Scan the listing for the word "computer", and copy out each line where it is found.

START Supplied entries

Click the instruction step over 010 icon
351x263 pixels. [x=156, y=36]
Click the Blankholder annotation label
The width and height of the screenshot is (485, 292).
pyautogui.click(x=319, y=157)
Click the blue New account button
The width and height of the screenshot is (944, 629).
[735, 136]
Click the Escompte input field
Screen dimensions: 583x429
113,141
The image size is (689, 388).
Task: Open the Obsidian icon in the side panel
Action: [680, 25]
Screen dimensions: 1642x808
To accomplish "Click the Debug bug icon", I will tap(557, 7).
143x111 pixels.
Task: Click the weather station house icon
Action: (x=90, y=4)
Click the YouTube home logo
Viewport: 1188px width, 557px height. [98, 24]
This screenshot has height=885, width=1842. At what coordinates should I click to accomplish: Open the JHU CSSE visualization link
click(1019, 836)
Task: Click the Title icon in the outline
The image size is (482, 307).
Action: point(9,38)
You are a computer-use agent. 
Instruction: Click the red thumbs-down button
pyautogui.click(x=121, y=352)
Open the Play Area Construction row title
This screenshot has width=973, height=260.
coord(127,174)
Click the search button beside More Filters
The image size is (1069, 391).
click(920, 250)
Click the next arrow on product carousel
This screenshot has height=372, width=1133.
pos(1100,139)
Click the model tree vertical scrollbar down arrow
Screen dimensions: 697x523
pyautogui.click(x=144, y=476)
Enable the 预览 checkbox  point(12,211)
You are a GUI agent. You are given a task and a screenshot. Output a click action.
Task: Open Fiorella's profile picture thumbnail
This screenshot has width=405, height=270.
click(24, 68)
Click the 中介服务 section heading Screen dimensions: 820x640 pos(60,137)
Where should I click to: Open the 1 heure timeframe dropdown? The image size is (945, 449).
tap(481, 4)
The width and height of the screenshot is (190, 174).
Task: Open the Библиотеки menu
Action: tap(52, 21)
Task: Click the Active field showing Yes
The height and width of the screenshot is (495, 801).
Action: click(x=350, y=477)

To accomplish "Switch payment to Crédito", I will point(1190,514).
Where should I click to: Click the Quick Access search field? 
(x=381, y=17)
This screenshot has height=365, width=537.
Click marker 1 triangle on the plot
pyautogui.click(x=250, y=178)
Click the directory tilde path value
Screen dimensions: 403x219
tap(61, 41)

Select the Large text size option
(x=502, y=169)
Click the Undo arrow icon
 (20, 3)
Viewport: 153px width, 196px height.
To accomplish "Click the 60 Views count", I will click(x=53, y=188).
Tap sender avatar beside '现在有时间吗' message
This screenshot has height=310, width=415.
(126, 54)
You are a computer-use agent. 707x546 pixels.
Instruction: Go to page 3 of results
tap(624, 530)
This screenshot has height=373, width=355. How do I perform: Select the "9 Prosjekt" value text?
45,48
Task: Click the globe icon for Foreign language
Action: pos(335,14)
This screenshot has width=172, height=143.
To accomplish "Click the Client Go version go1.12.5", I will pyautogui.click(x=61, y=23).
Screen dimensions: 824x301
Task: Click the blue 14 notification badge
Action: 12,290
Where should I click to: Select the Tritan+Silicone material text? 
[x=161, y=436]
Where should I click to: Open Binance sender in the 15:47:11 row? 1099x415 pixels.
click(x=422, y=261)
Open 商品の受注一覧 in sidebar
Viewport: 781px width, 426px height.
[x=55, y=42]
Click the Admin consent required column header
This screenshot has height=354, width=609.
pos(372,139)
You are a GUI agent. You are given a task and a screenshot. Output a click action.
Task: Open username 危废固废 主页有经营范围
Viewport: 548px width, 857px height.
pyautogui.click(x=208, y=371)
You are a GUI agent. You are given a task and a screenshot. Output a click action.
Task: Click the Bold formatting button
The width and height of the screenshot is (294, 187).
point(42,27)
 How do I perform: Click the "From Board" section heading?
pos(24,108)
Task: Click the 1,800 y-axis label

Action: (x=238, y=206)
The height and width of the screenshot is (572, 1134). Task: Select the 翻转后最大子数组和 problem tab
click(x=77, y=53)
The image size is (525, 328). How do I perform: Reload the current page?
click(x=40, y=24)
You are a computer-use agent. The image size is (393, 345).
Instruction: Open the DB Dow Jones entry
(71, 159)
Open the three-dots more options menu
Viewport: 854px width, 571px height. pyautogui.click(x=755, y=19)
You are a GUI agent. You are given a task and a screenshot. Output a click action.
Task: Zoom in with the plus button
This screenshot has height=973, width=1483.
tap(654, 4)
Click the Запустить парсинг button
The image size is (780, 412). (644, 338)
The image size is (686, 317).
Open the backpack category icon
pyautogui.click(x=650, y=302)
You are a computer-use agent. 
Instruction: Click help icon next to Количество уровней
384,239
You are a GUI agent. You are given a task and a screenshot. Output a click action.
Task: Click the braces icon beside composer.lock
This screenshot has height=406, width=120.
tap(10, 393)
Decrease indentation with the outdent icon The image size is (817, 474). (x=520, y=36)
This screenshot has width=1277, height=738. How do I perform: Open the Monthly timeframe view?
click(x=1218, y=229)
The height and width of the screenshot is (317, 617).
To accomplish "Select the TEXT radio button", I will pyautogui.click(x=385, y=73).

END Supplied entries

:: Response to the task ::
You are a computer-use agent. 
You are a computer-use agent. 707x546 pixels.
You are a computer-use agent. The image size is (393, 345).
You are a computer-use agent. 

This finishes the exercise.